Sunday, August 24, 2008
Opinion
Obama and abortion
"Does evil exist?" Pastor Rick Warren asked Barack Obama...
By Jonah Goldberg
"Does evil exist?" Pastor Rick Warren asked Barack Obama during a fascinating forum at Saddleback Church in Orange County, Calif. "And if it does, do we ignore it, do we negotiate with it, do we contain it, or do we defeat it?"
Obama the would-be moral philosopher replied, accurately, that evil is everywhere, in Darfur, in our streets, in our own hearts. When asked what America's greatest moral failing was, theological Obama said it was our collective failure to "abide by that basic precept in [the Book of] Matthew that whatever you do for the least of my brothers, you do for me."
For Obama the politician, such scriptural quotations often serve as an all-inclusive writ to impose his religious views on others when it comes to fighting poverty, global warming, racism, etc. But when the question turns to abortion, political Obama insists on a policy of moral agnosticism and political laissez-faire.

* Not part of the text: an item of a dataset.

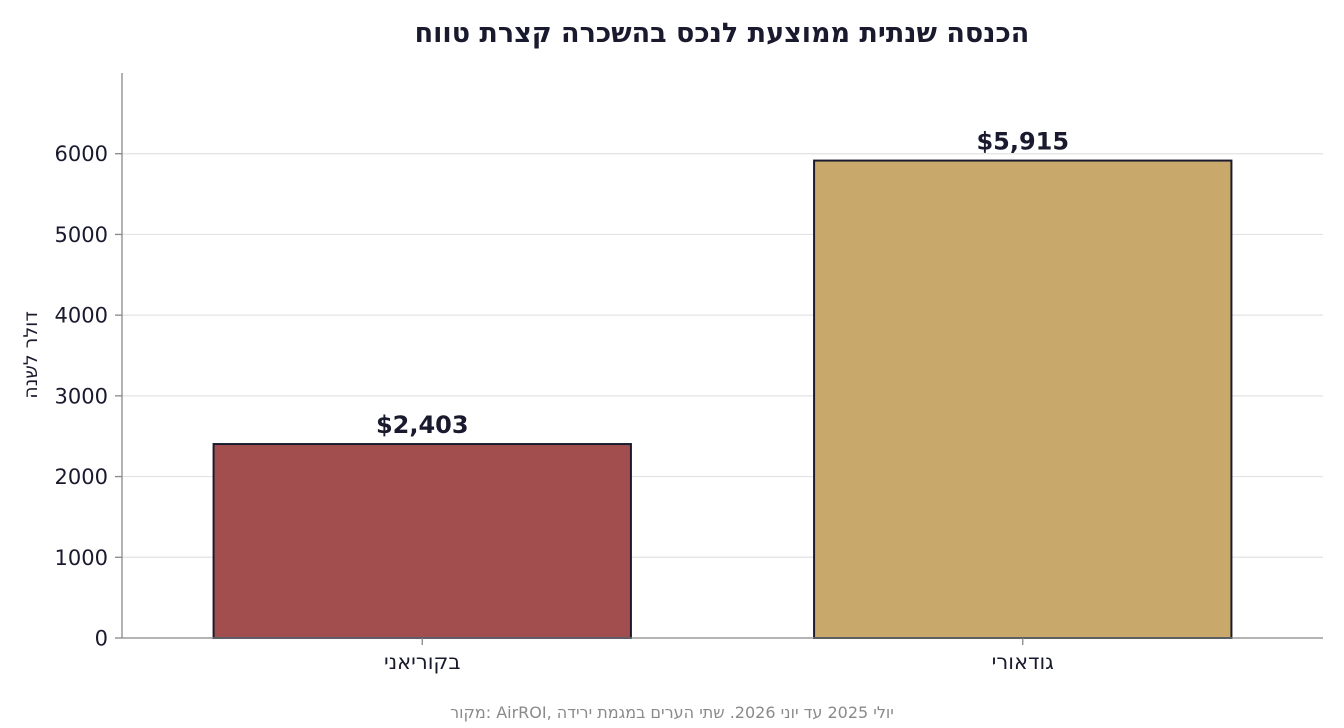  What do you see at coordinates (82, 477) in the screenshot?
I see `y-tick-label: 2000` at bounding box center [82, 477]. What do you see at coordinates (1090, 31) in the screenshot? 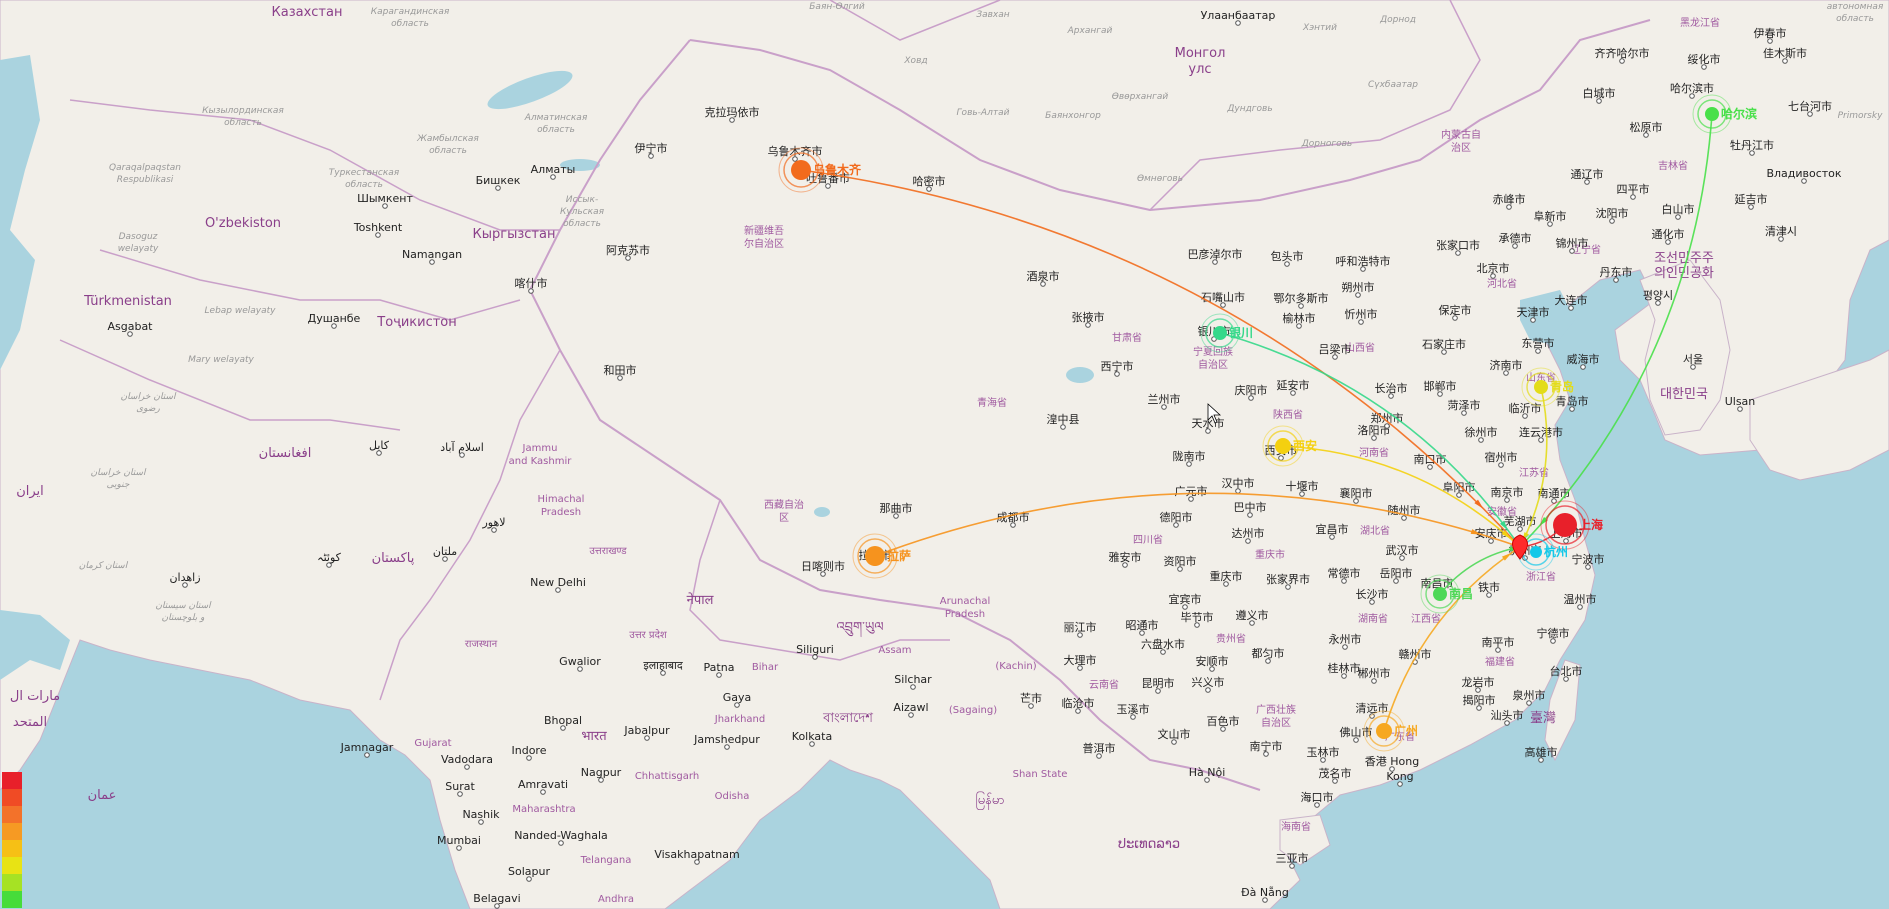
I see `subregion-label: Архангай` at bounding box center [1090, 31].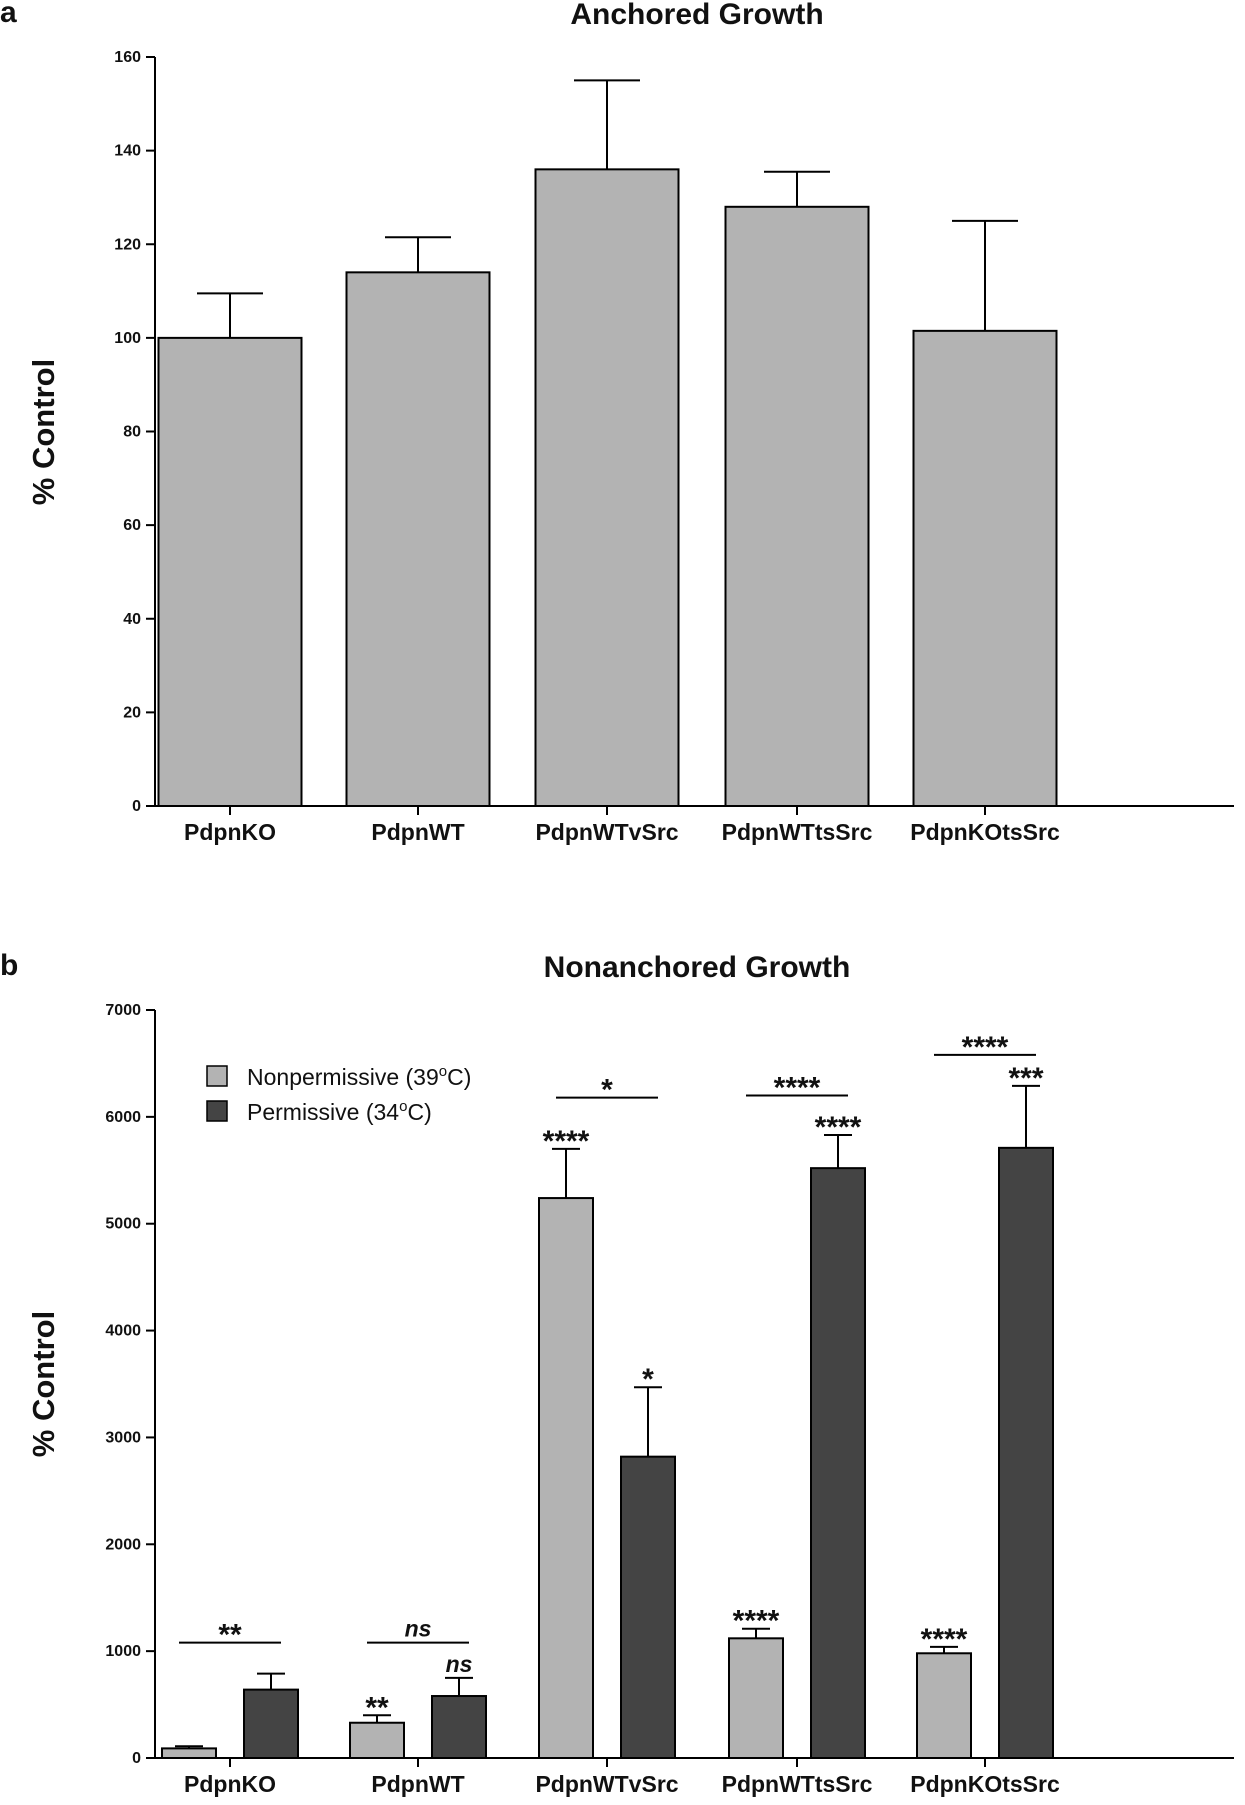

At Saddleback, Obama offered the ritualistic support for
Roe v. Wade expected of all Democratic politicians, "not because I'm pro-abortion," but because women "wrestle with these things in profound ways."
In 2003, as chairman of the Illinois Senate Health and Human Services Committee, Obama received a statement from Jill Stanek, a registered nurse at Christ Hospital in Oak Lawn, Ill. She testified that at her Chicago-area hospital, she'd seen a baby accidentally delivered alive during an abortion and then "taken to the soiled-utility room and left alone to die."
Alas, the abandonment of babies to suffer and die on the modern equivalent of a Spartan cliff did not require confronting evil when Obama saw it. Indeed, Obama turned a blind eye, leading the battle to defeat Illinois' version of the federal Born-Alive Infants Protection Act, which would have treated babies living, albeit briefly, outside the womb as, well, babies. He opposed the bill in 2003 (as he had a similar one in 2001), saying it would undermine
Roe v. Wade. But even after Roe-neutral language was included—wording good enough that it won support for the federal version of the bill from abortion-rights stalwart Sen. Barbara Boxer—Obama remained unmoved.
Until this week, Obama denied that he ever took such a position.
Perhaps that theological Obama should wrestle a bit more with political Obama.